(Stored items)
===
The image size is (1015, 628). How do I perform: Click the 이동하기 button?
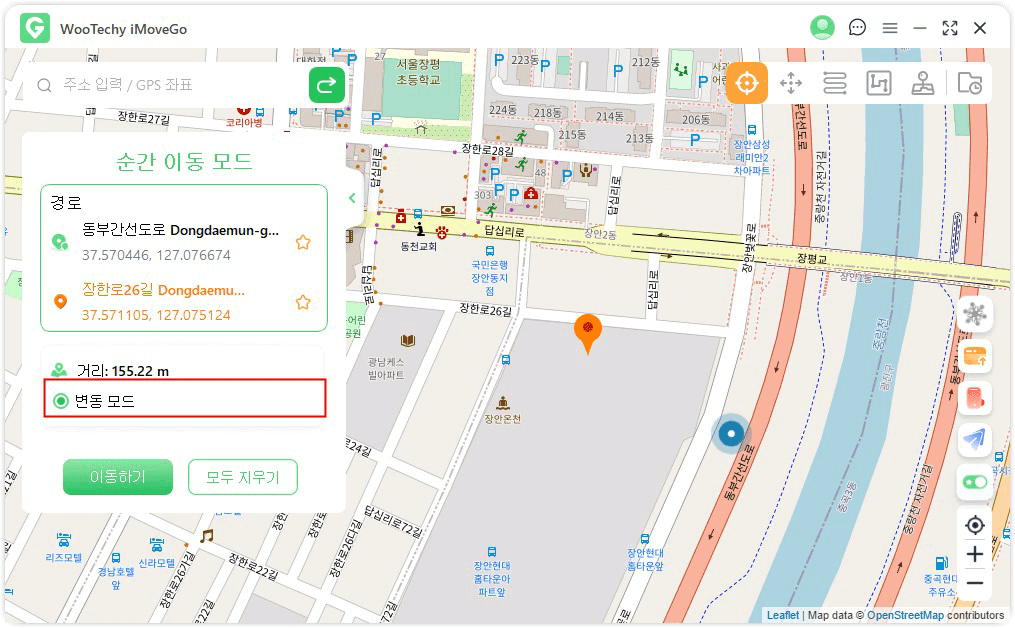118,477
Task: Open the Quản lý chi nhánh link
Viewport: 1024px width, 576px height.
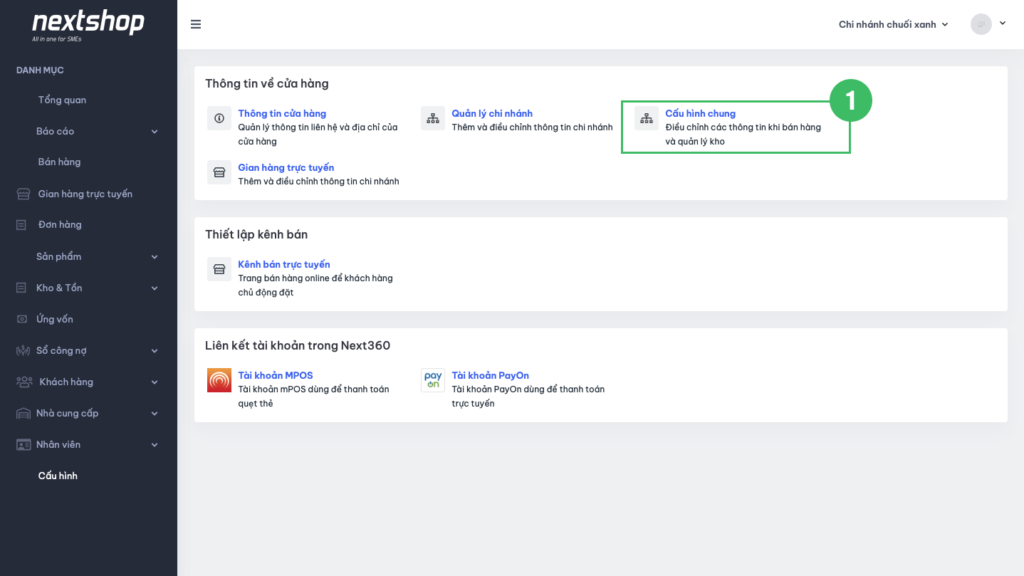Action: (492, 114)
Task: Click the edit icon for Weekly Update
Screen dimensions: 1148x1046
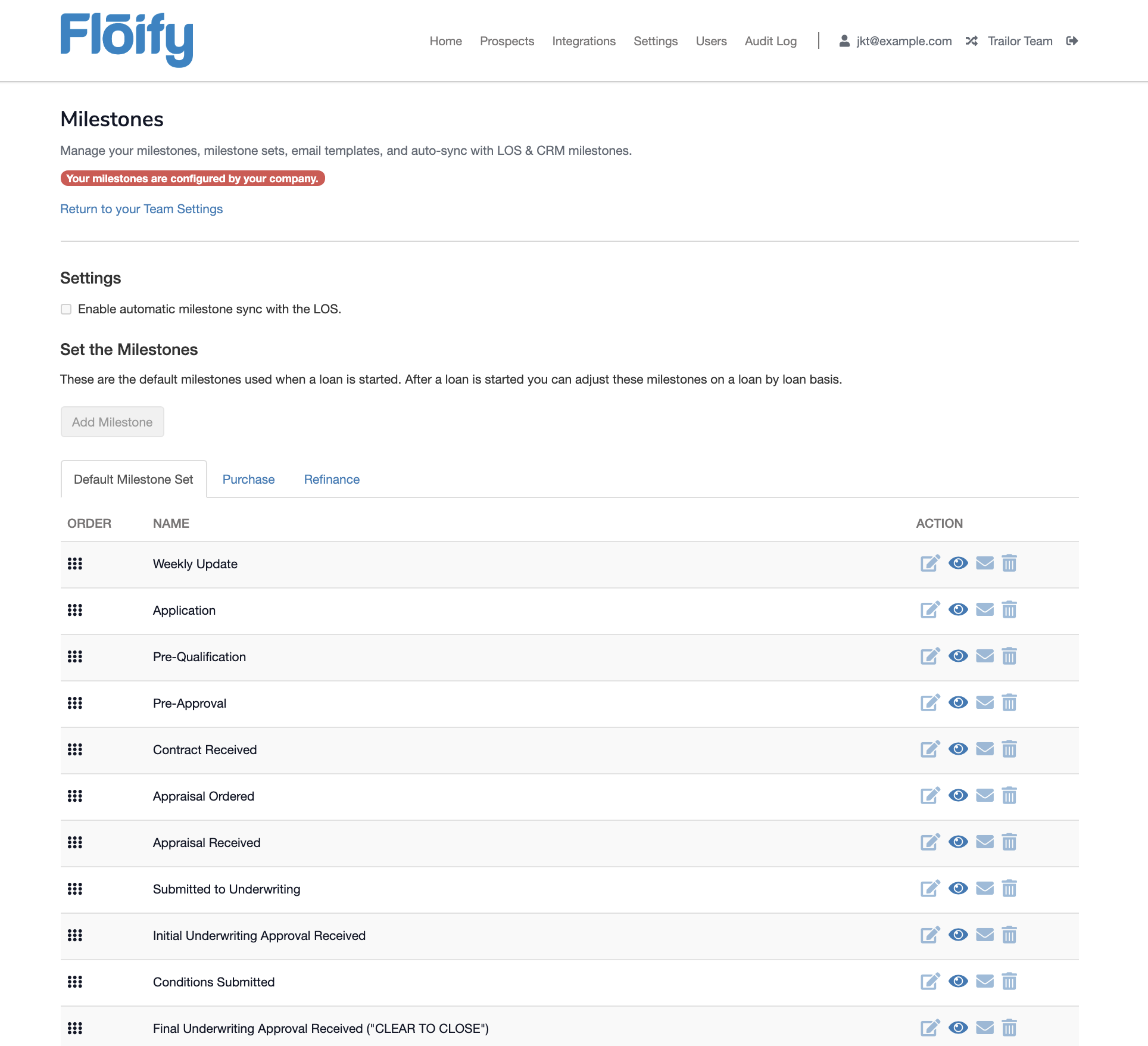Action: [x=929, y=564]
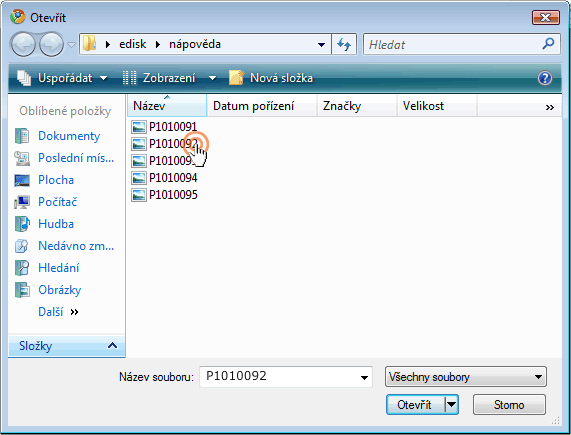Expand the Složky folders pane
This screenshot has height=435, width=571.
[67, 346]
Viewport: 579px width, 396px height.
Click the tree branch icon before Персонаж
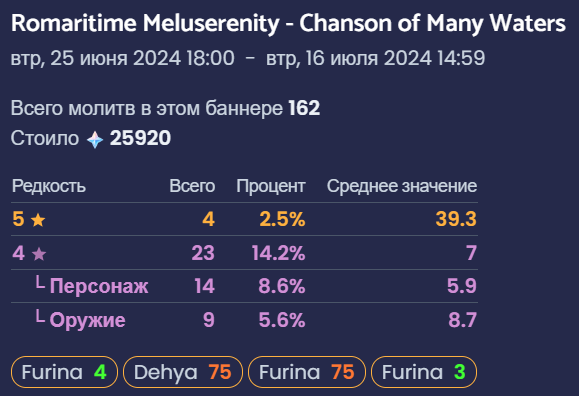pyautogui.click(x=40, y=283)
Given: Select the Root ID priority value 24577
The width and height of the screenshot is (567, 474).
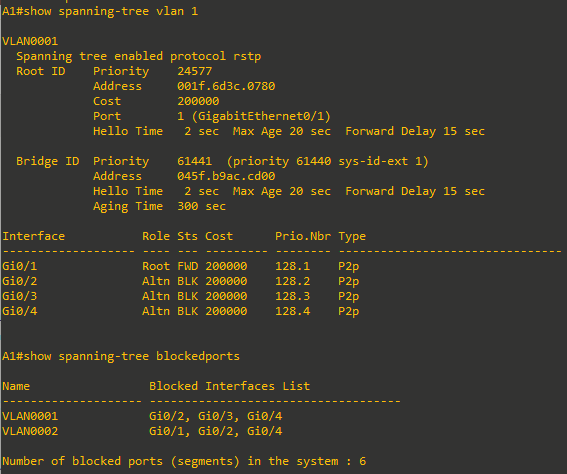Looking at the screenshot, I should pyautogui.click(x=195, y=71).
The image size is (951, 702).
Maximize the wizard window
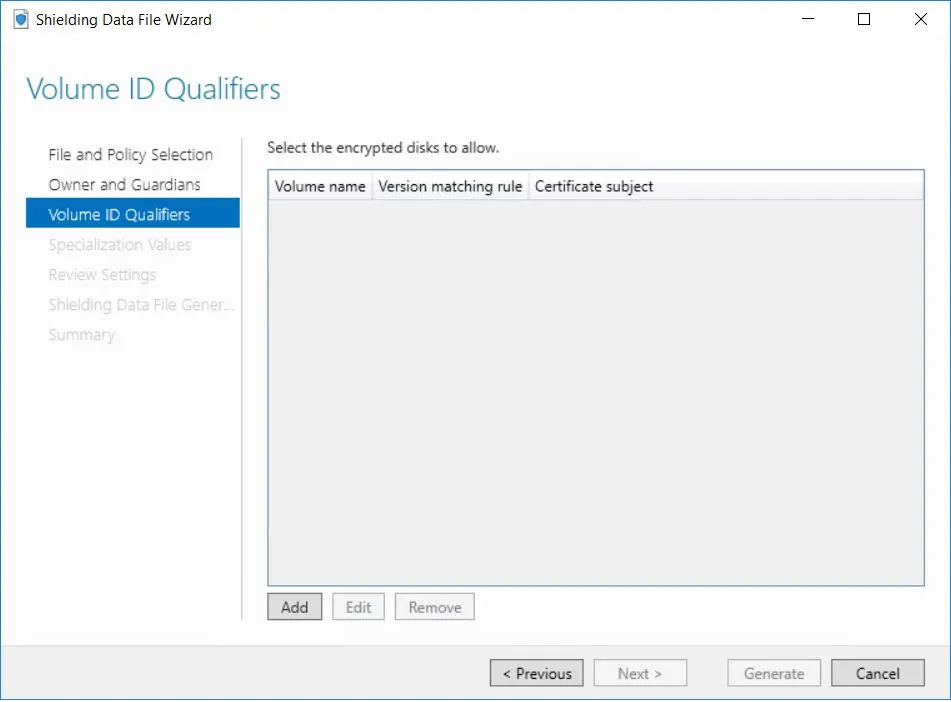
===
=== What you need to do ===
Reproduce precisely the lines of the entries above, from the one containing "Screen dimensions: 1148x1046" through the final one, both ends included, and omit the pictures.

=== Exercise solution ===
Screen dimensions: 1148x1046
Action: [x=929, y=564]
Expand the Složky folders pane
This screenshot has height=435, width=571.
[67, 346]
Viewport: 579px width, 396px height.
Click the tree branch icon before Персонаж
pyautogui.click(x=40, y=283)
Given: Select the Root ID priority value 24577
The width and height of the screenshot is (567, 474).
Looking at the screenshot, I should pyautogui.click(x=195, y=71).
The image size is (951, 702).
Maximize the wizard window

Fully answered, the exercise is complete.